Biffy rolled down his sleeve and pulled his evening jacket back on over broad muscular shoulders. A lady was present, after all—even if her hair was most scandalously loose.

Lord Maccon said, “Someone must go to BUR and get a couple of agents over here to handle the formalities.” He looked about, taking stock: three dead scientists, one new vampire, a trussed-up Mr. Siemons, a blathering Mr. Mac-Dougall, the other mummylike body intended for Alexia’s blood, and the remains of an automaton. The chamber was a veritable battlefield. He winced at the mounds of paperwork ahead of him. His own three kills alone would not be too much of a bother. He was chief sundowner, sanctioned killer for queen and country. But explaining the automaton would require eight forms that he could think of, and probably a few more that he could not.

He sighed. “Whoever we send will also need to tell BUR we need sweeps here posthaste to clean up the mess. Have them check to see if there is a local ghost tethered nearby. See if it can be recruited to check for hidden chambers. This is a logistical nightmare.”

Miss Tarabotti stroked his knuckles with her thumb sympathetically. Absentmindedly, Lord Maccon raised her hand to his lips and kissed the inside of her wrist.
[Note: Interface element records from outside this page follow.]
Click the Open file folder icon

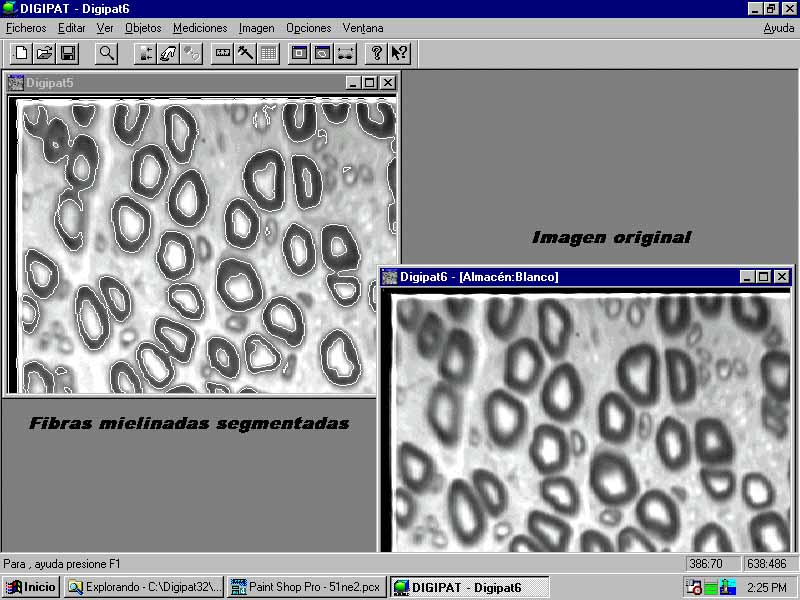pyautogui.click(x=45, y=53)
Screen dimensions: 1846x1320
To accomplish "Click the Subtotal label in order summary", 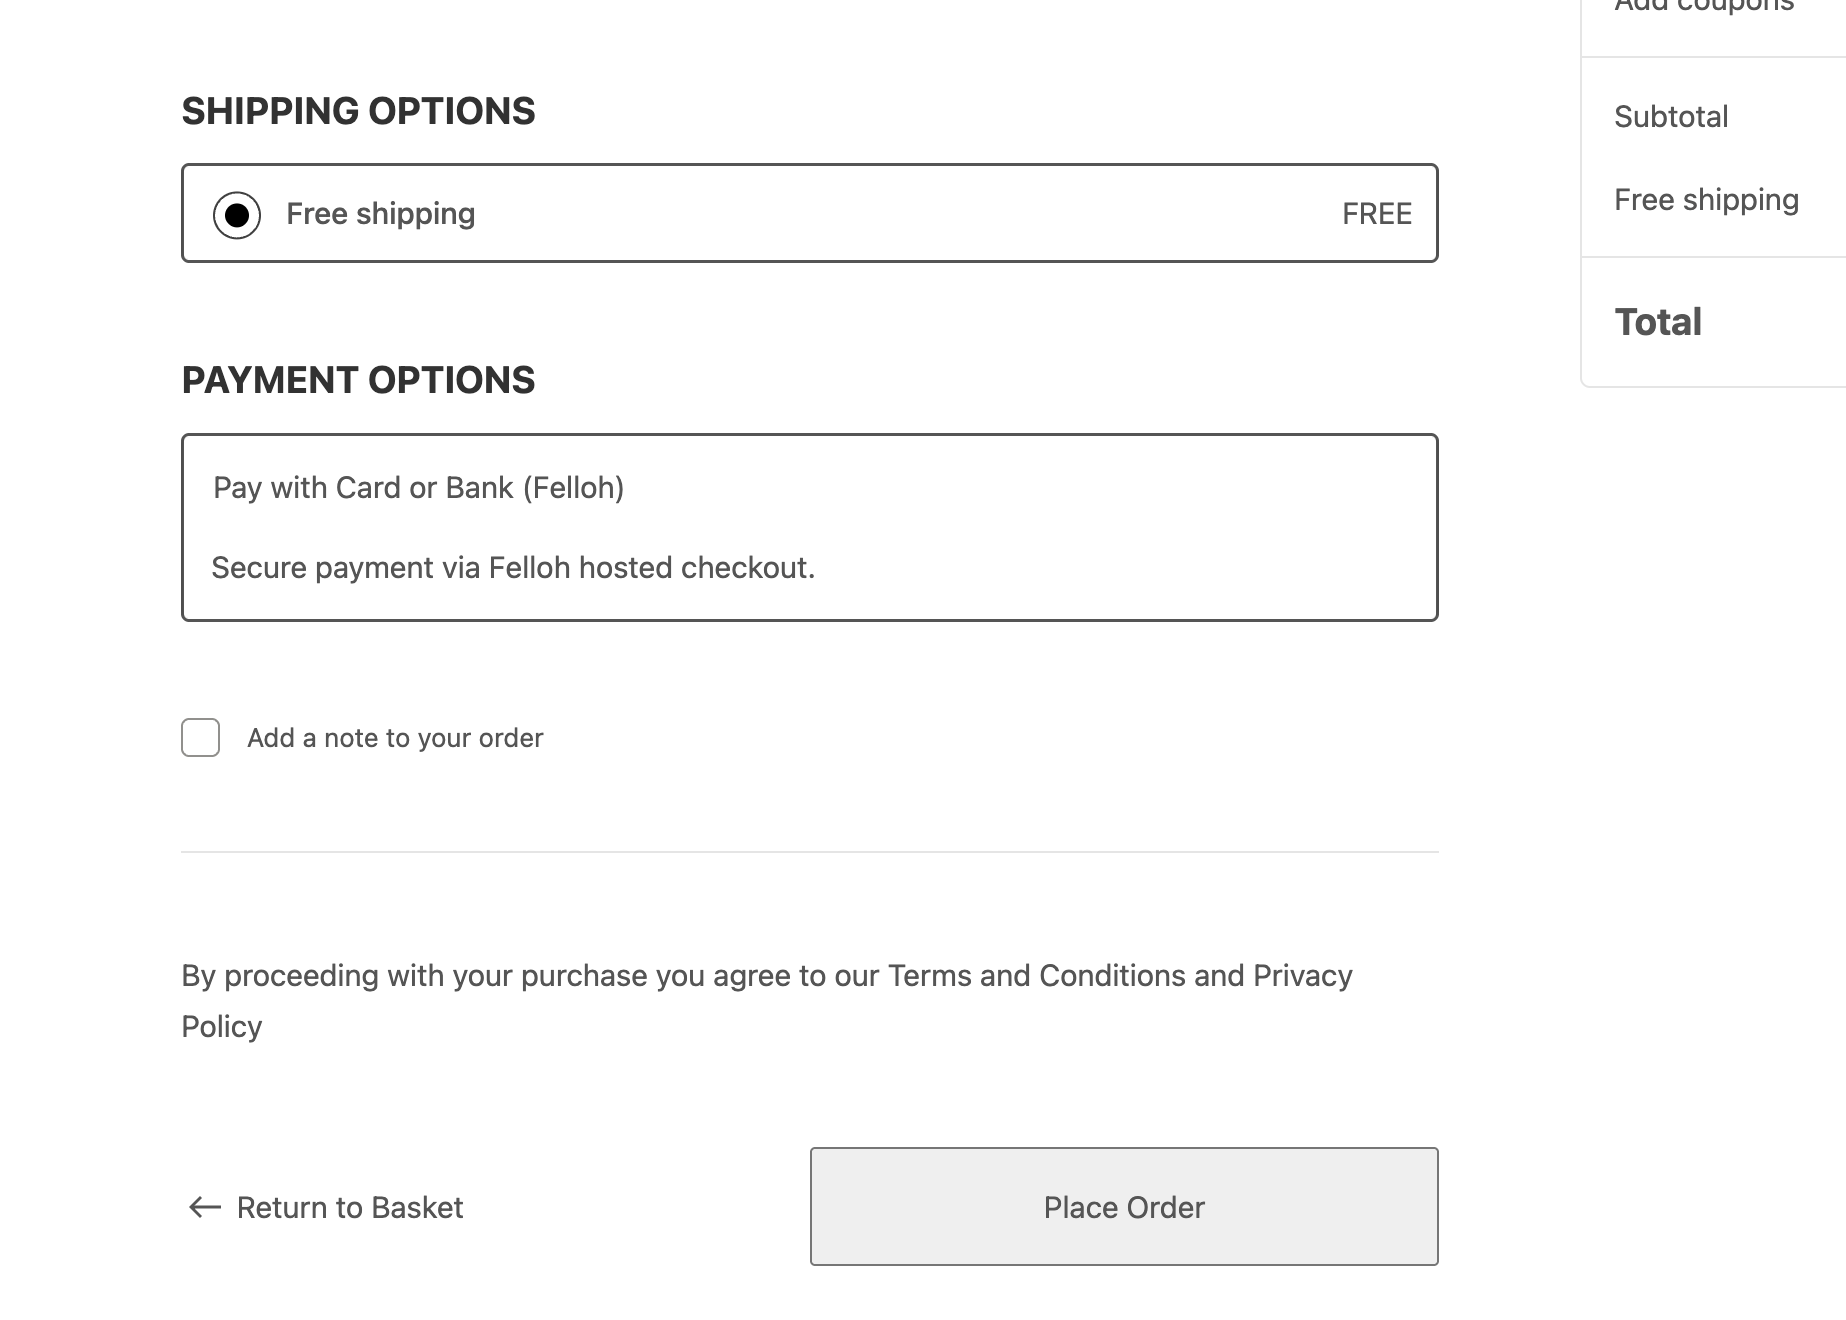I will click(x=1671, y=117).
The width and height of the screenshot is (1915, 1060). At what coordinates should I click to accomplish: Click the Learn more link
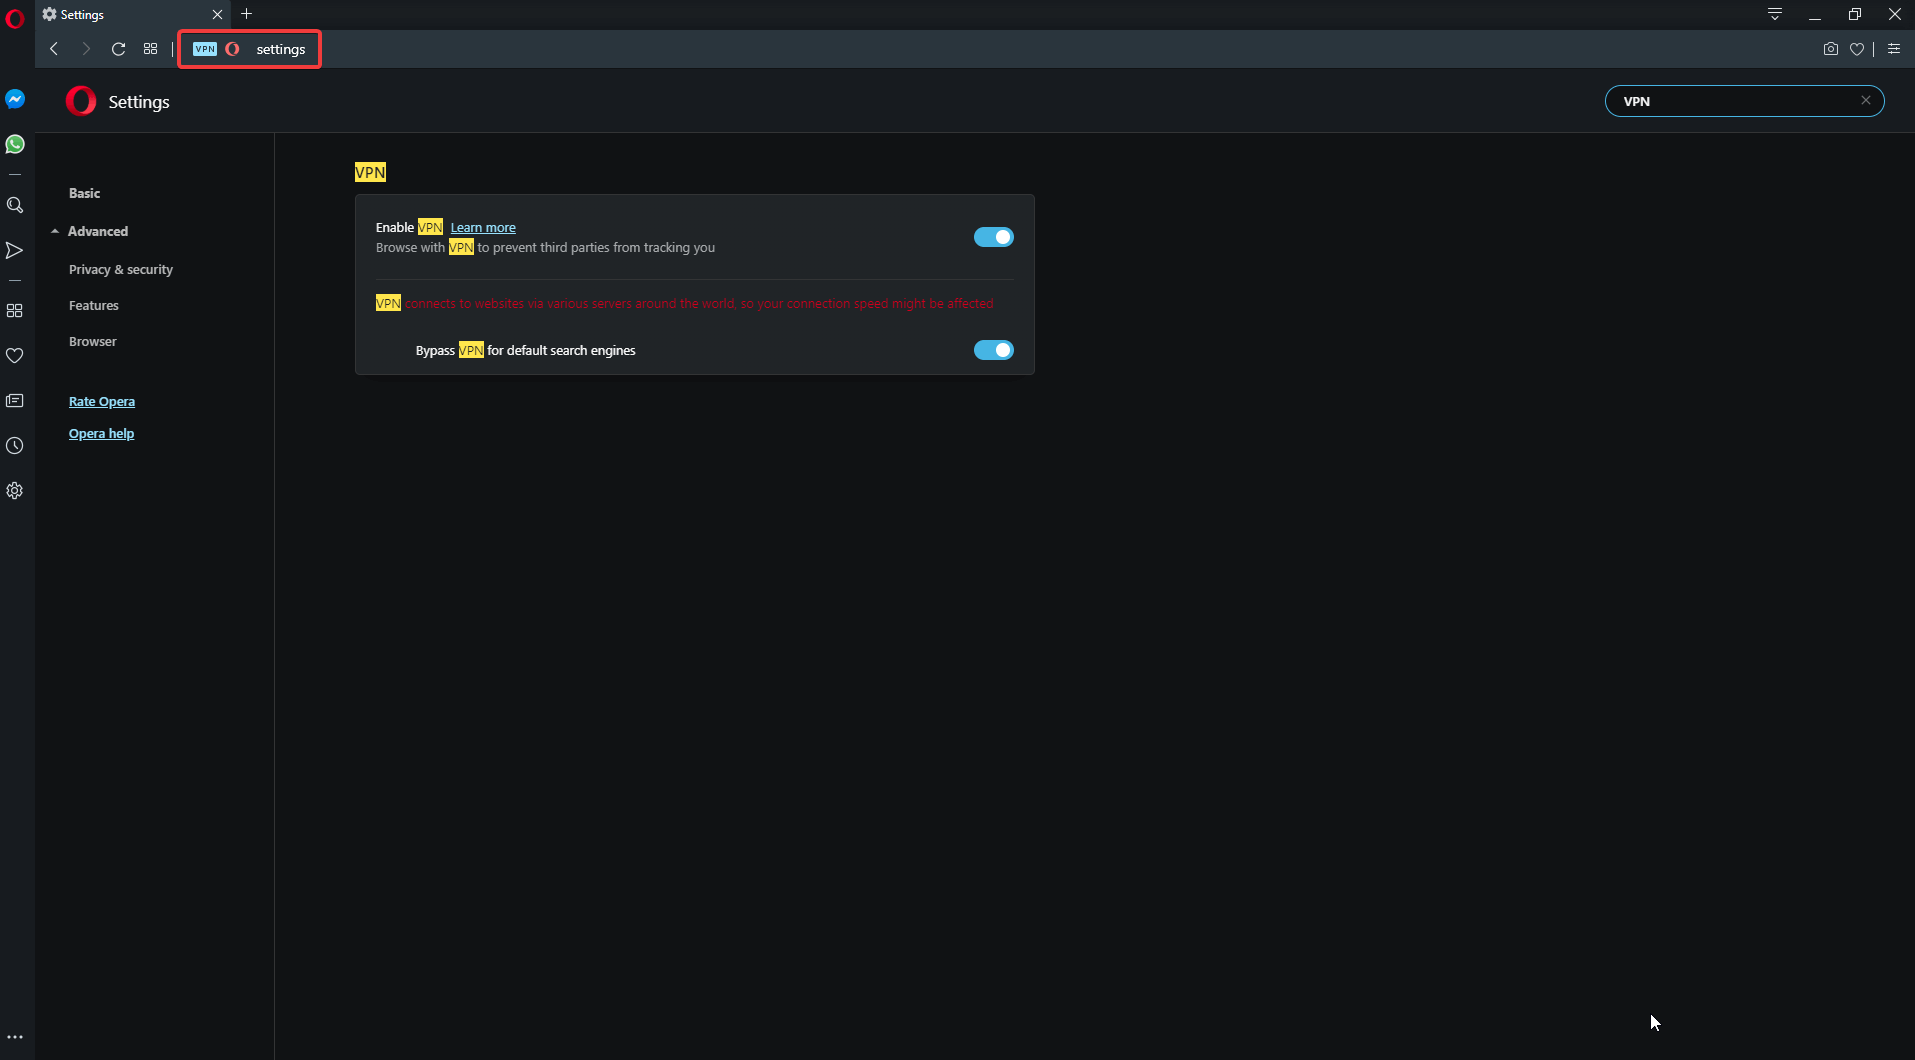tap(483, 228)
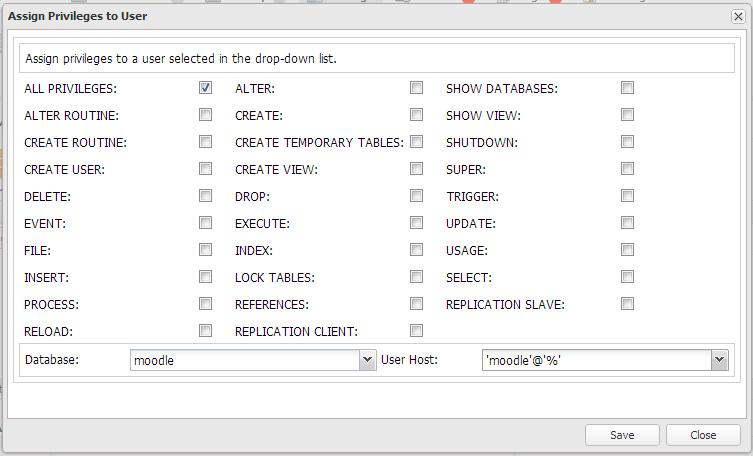The image size is (753, 456).
Task: Expand the User Host dropdown arrow
Action: (718, 360)
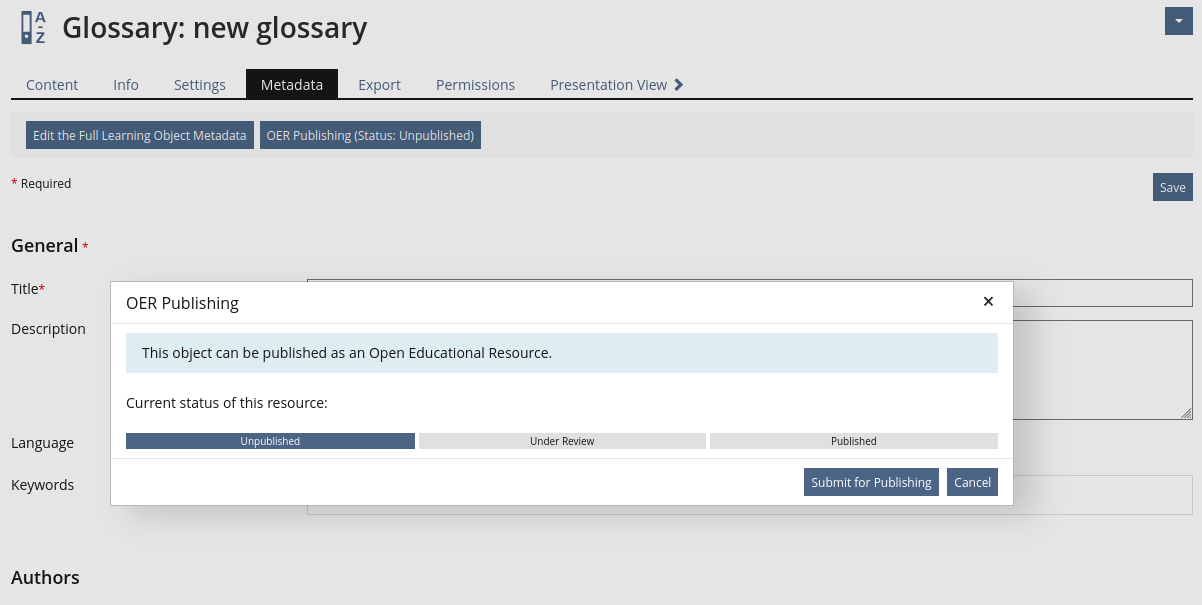Open the top-right actions dropdown

(x=1178, y=21)
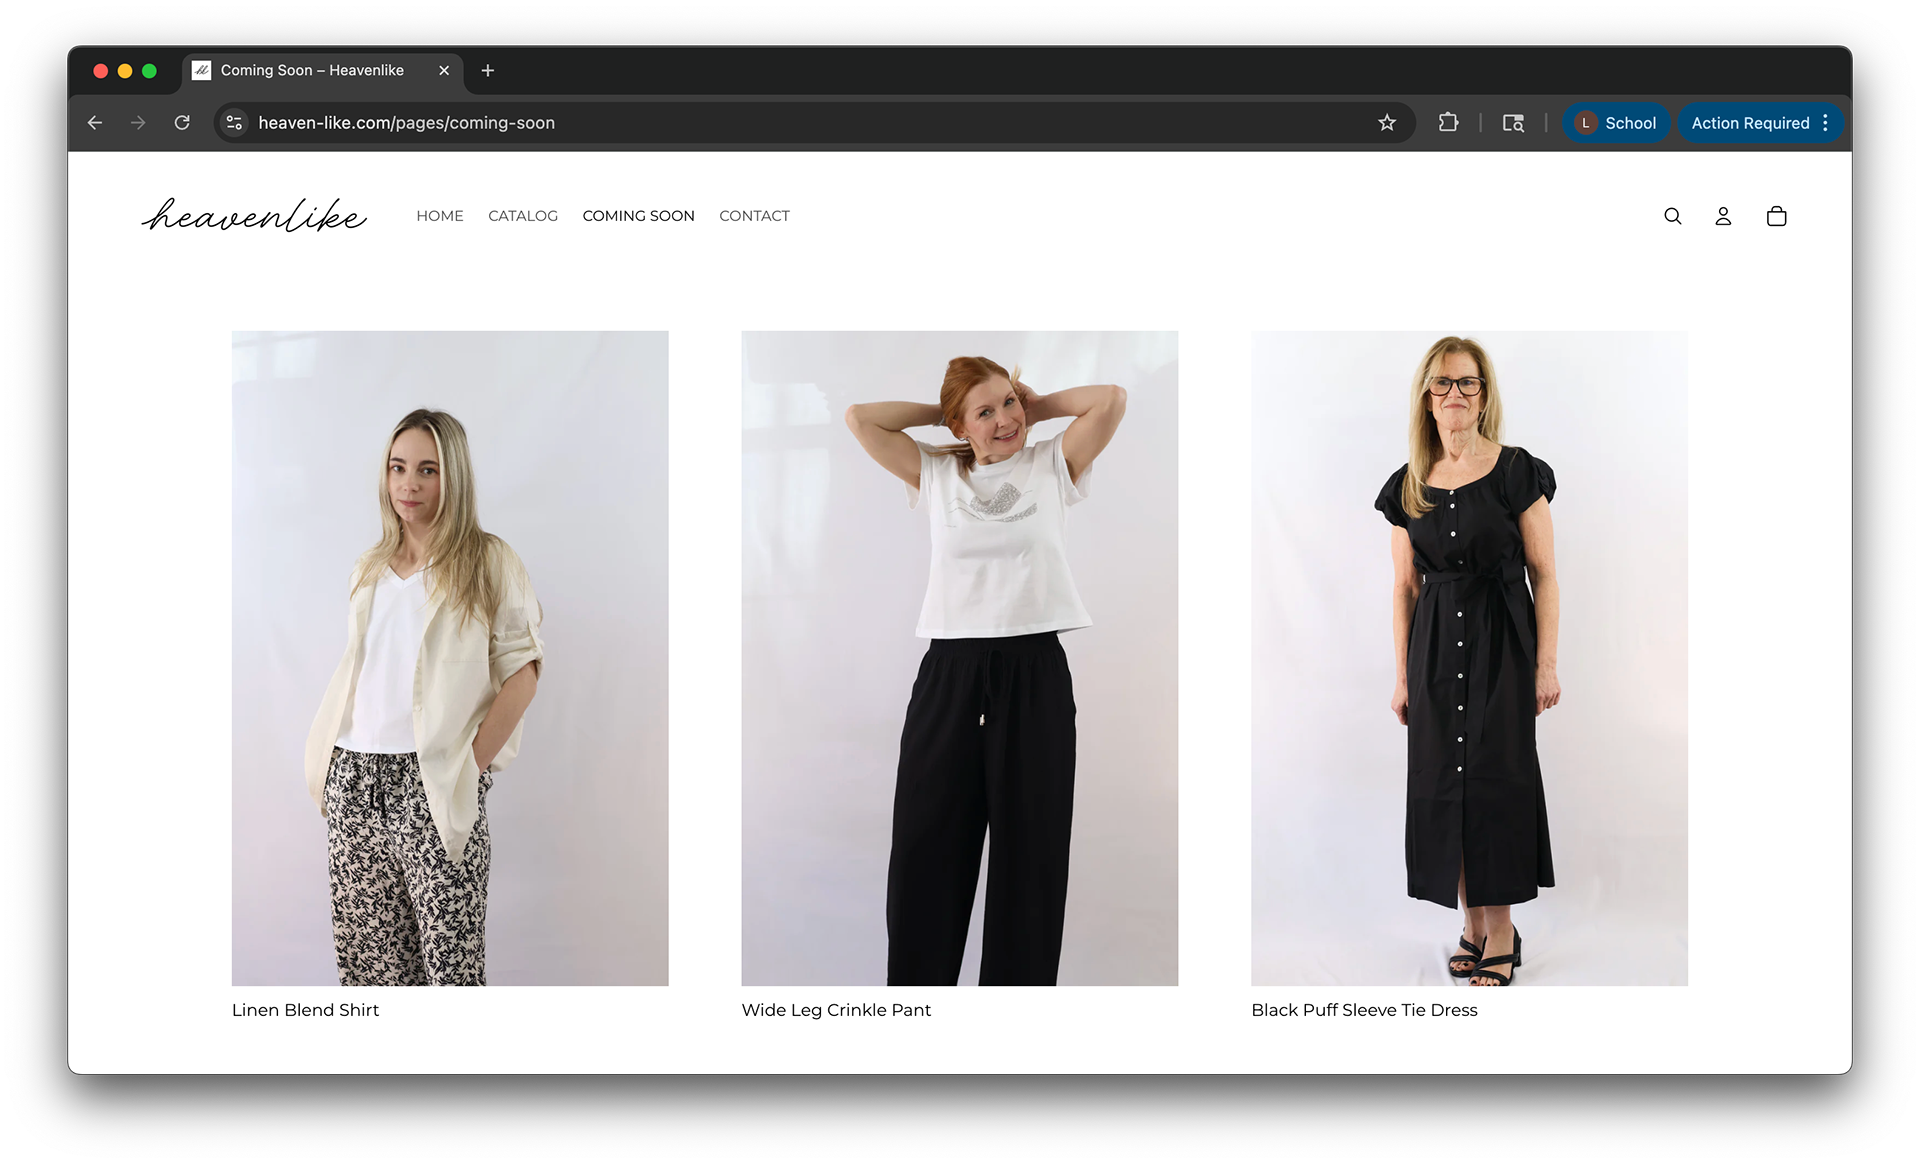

Biffy signaled to one of the other drones. With a grin of eagerness, the man clapped his topper to his head and minced out of the room. Alexia wished she had that kind of energy. She was starting to feel the strain of the evening. Her muscles were sore, and all the little points of abuse—the rope burns about her ankles, the cut on her throat, the slice on her arm—had started to ache.

Lord Maccon said to Biffy, “We will need the potentate if we are to shut this operation down completely. Does your master have any drones with high enough rank to get into the Shadow Council without question? Or will I need to do that myself?”

Biffy gave the Alpha an appreciative but courteous once-over. “Looking like that, sir? Well, I am certain many a door might be opened to you, but not the potentate’s.”

Lord Maccon, who seemed to be periodically forgetting he was nak*d, sighed at this. Alexia figured, delightedly, that this meant he did, in fact, tend to traipse around his private apartments in the altogether. Marriage was becoming more and more of an attractive prospect. Though, she suspected, such a practice might get distracting in the long term.

Biffy continued, unabashed, to rib the Alpha’s appearance. “To the best of our knowledge, the potentate’s inclinations lie elsewhere. Unless he is with the queen, of course, in which case you might get right inside.” He paused significantly. “We all know the queen likes a bit of Scottish now and again.” He waggled his eyebrows in a highly suggestive manner.

“You do not say?” gasped Miss Tarabotti, genuinely shocked for the first time that evening. “Those rumors about Mr. Brown, they were true?”

Biffy settled in. “Every word, my dear. You know what I heard just the other day? I heard—”

“Well?” interrupted Lord Maccon.

Biffy shook himself and pointed to one of the young men fussing solicitously over Lord Akeldama: a slight, effete blond, with an aristocratic nose, wearing top-to-toe butter-yellow brocade. “See the canary over there? That is Viscount Trizdale, believe it or not. Heya Tizzy, come over here. Got a bit of sport for you.”